_Description of the task:_
Collect every line in the records below that contains the word "target", and copy each of those lines in full.

[Records for finding displayed items]

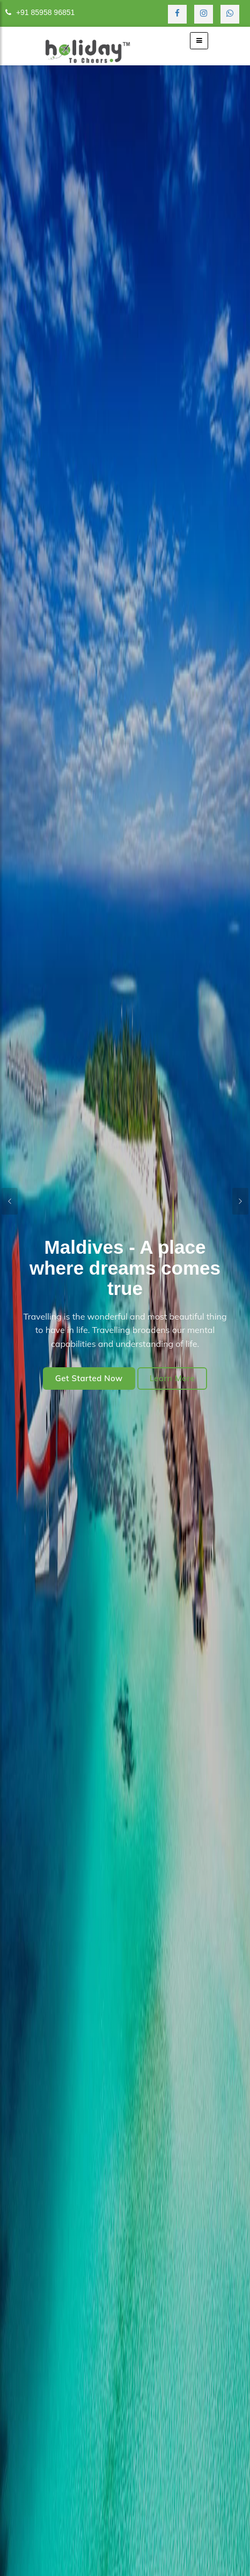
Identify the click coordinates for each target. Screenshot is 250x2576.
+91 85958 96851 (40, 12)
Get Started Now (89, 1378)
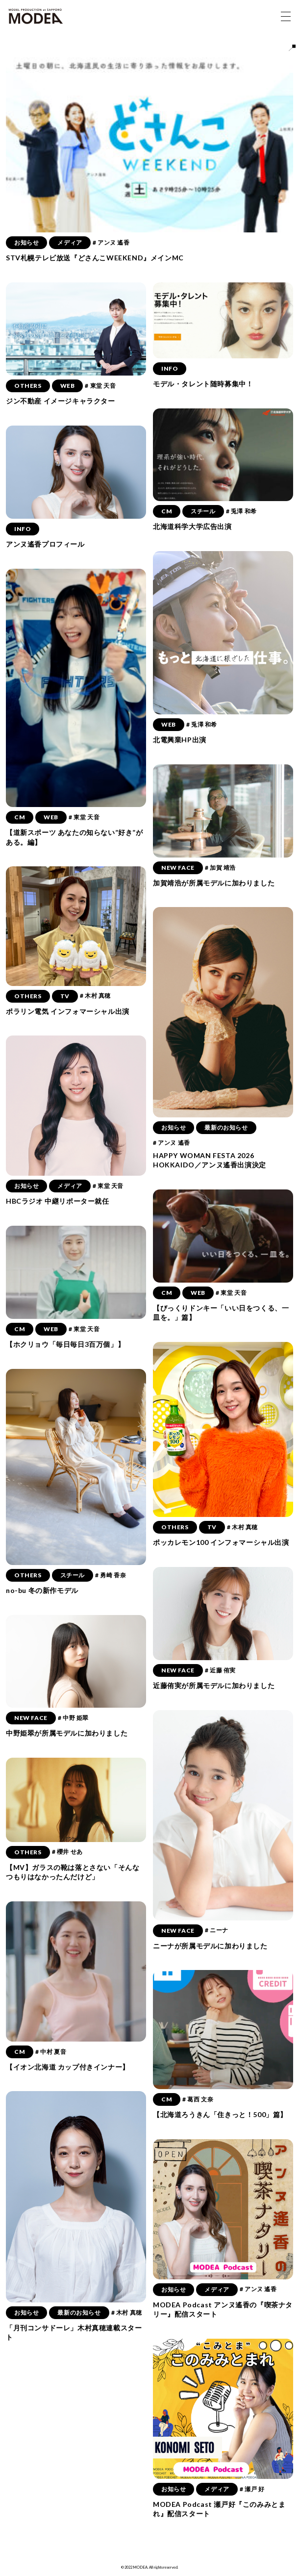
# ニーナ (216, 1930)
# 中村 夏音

_Solution for this exercise:_
Identify the click coordinates for each target. Screenshot is 250x2576.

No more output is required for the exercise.